- What is asked
Reproduce every line of the material below word for word, omitting the pictures.

(Entries drawn from a collection)
---------------

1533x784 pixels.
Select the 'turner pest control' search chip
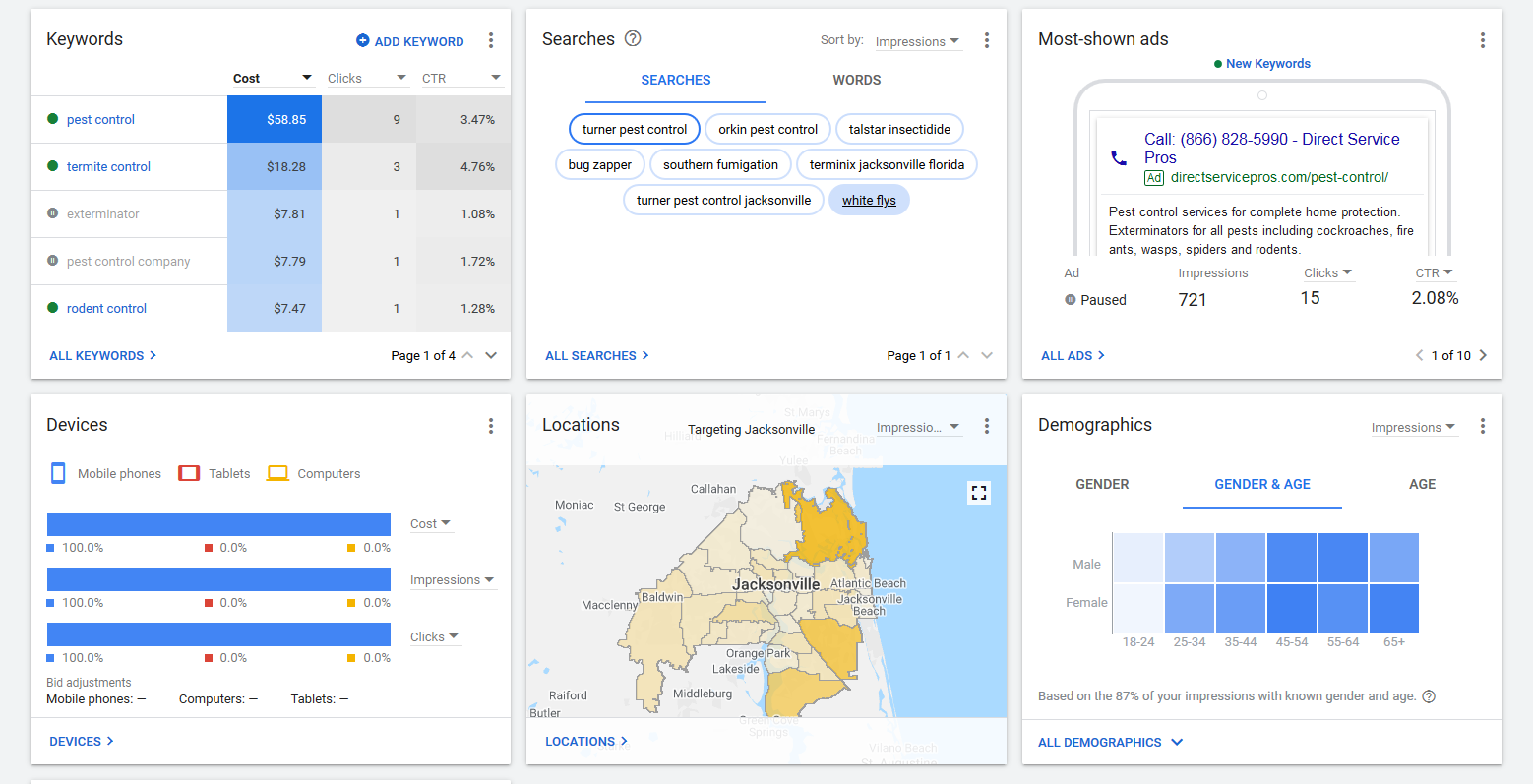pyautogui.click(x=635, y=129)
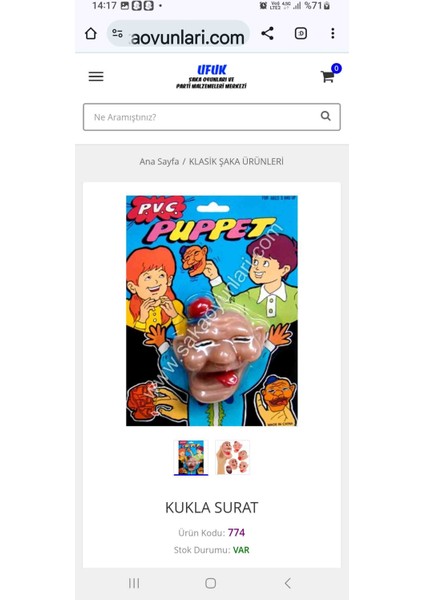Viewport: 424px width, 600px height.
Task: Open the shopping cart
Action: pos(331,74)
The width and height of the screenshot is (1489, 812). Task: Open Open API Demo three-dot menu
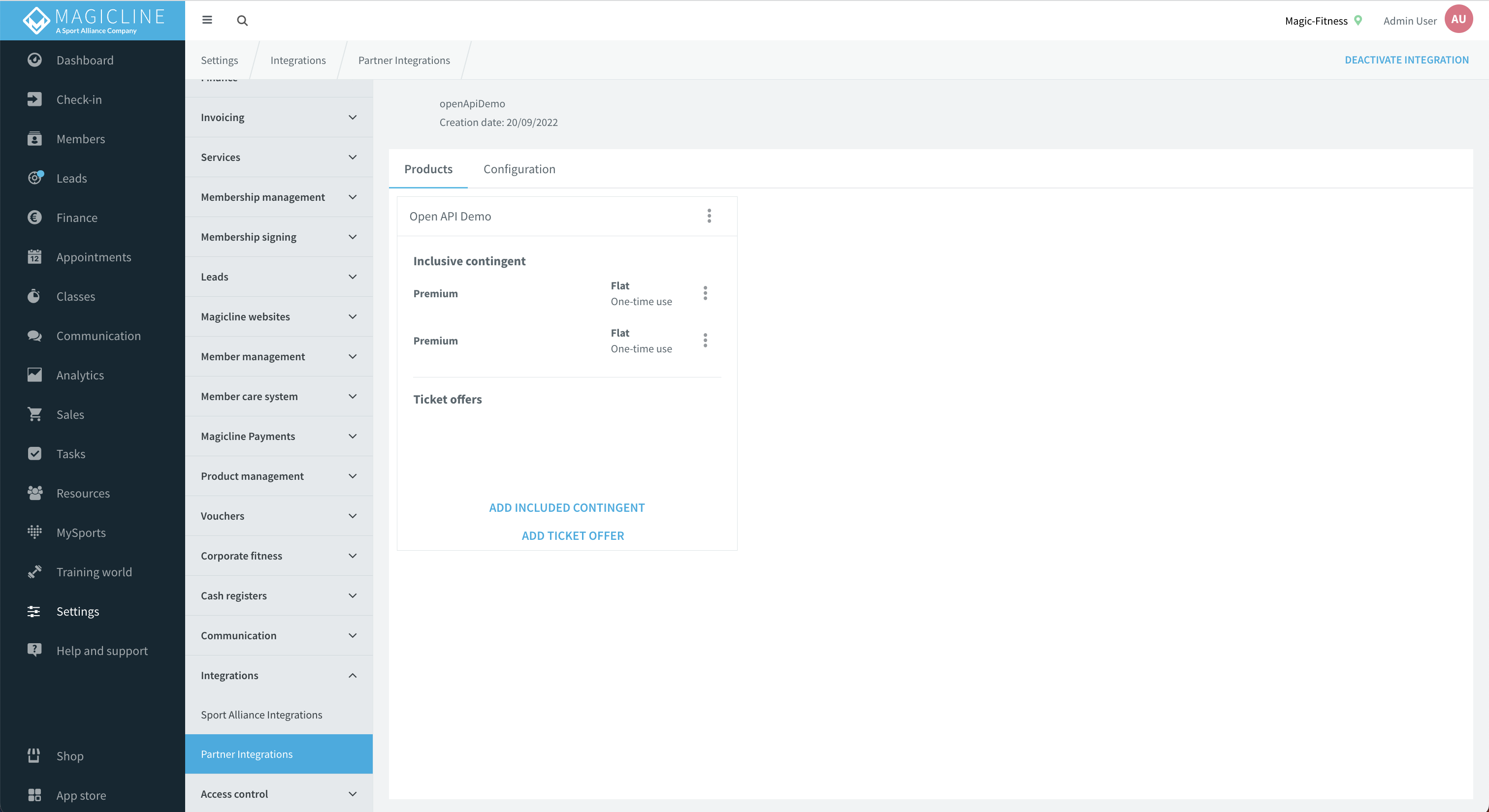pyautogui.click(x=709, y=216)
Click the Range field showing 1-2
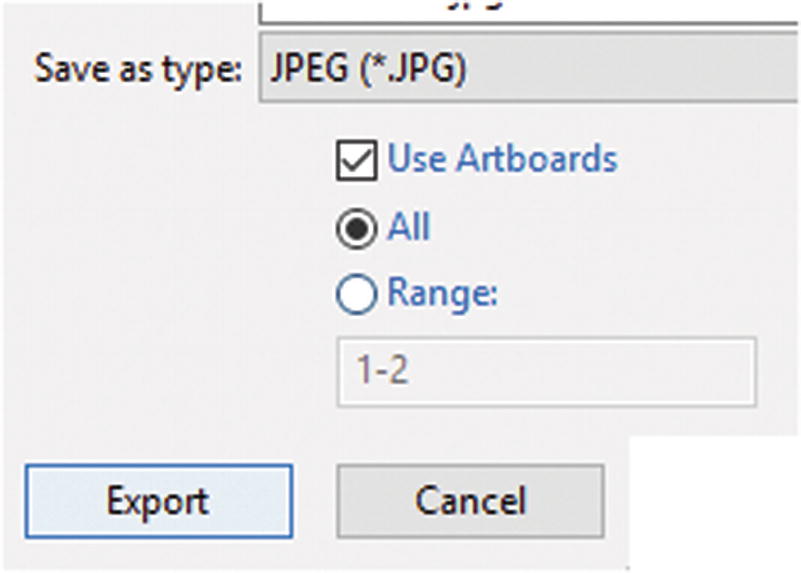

---------------

- Written response
1533x784 pixels.
Select the 'turner pest control' search chip
pyautogui.click(x=635, y=129)
Viewport: 424px width, 600px height.
Task: Open the shopping cart
Action: pos(331,74)
The width and height of the screenshot is (1489, 812). Task: Open Open API Demo three-dot menu
pyautogui.click(x=709, y=216)
Click the Range field showing 1-2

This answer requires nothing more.